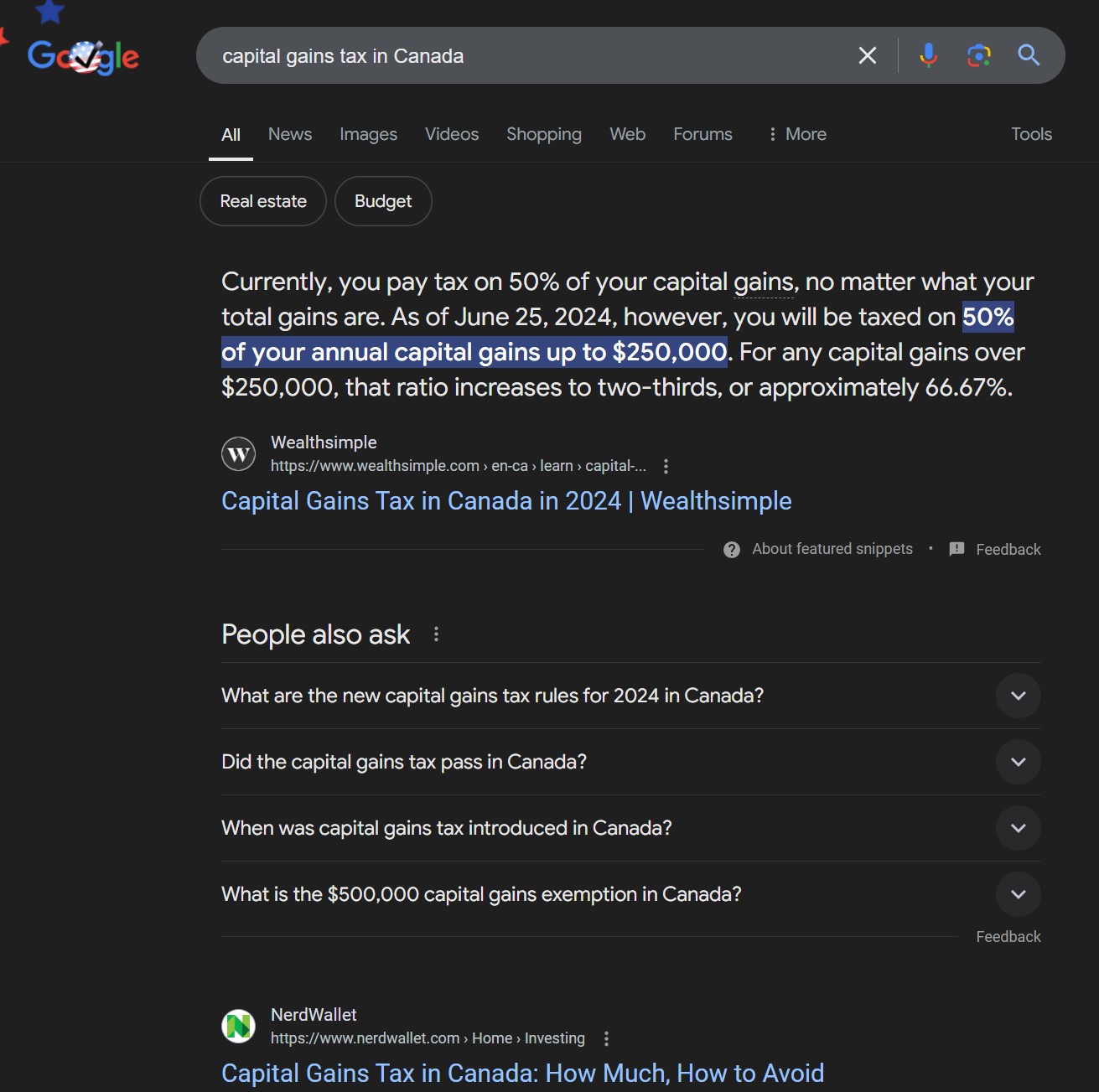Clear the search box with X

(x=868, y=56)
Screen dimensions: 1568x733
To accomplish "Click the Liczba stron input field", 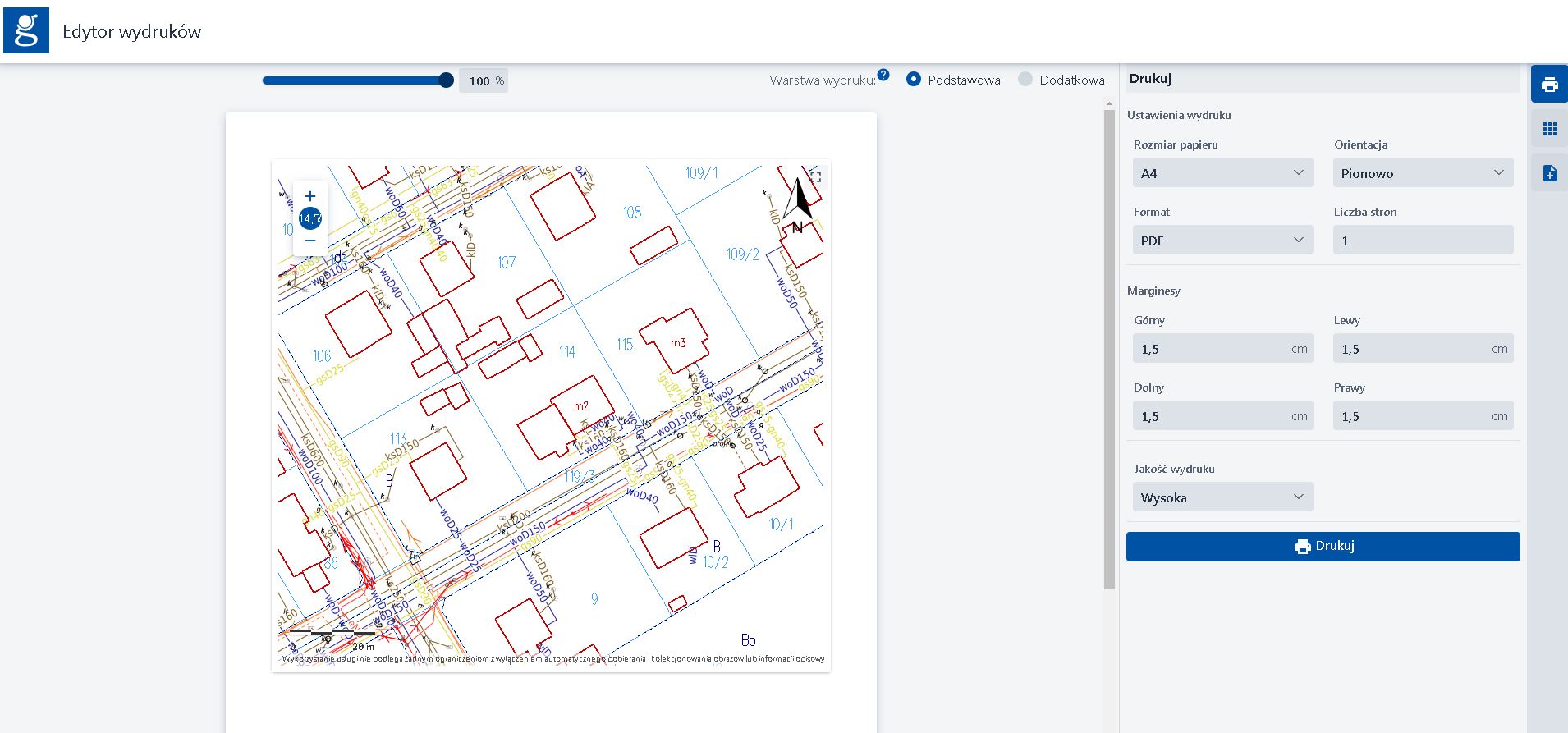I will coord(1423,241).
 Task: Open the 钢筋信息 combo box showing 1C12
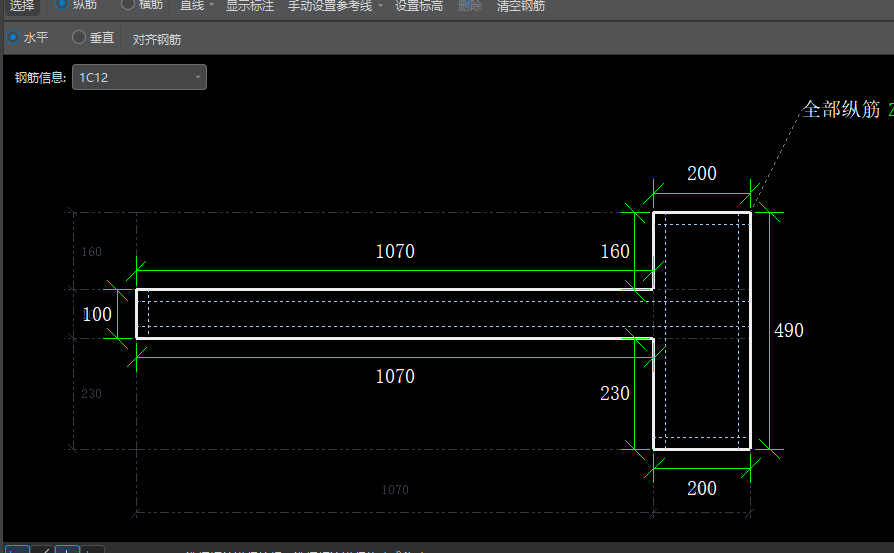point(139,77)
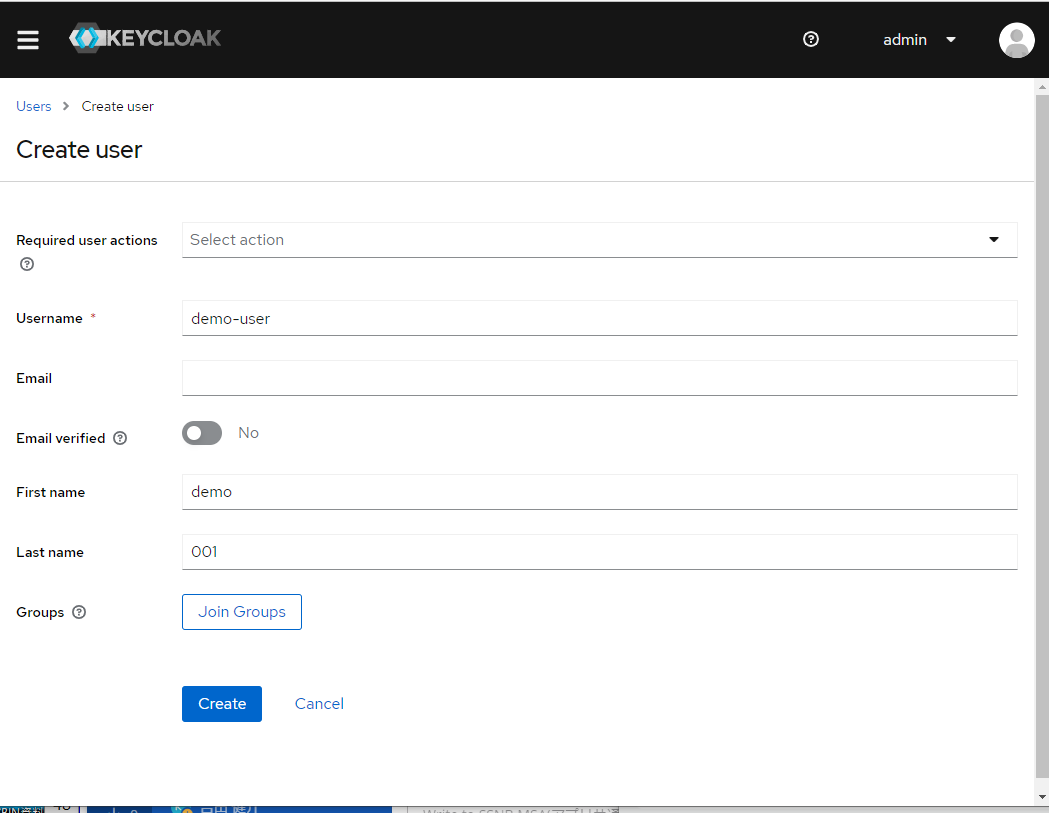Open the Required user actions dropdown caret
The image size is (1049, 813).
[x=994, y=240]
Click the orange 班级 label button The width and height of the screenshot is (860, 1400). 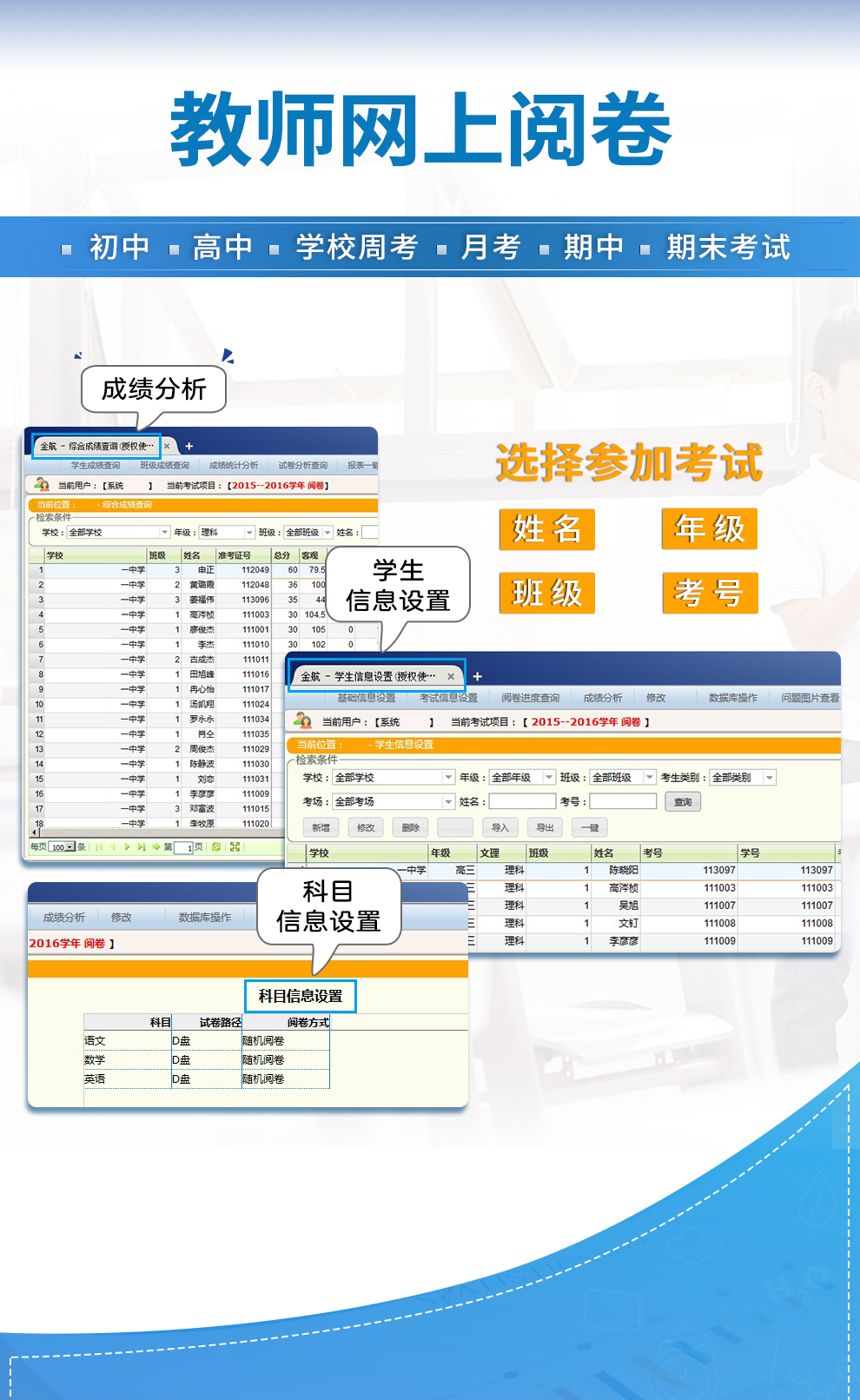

□ □ □ □ □

Exercise objective: Reproduce the items word for word, starting at the line that contains "Task: Open the 钢筋信息 combo box showing 1C12" and stopping after the last line of the items. Leave the pictures out.

The solution:
 Task: Open the 钢筋信息 combo box showing 1C12
point(139,77)
Open the Required user actions dropdown caret
The image size is (1049, 813).
[x=994, y=240]
Click the orange 班级 label button The width and height of the screenshot is (860, 1400). 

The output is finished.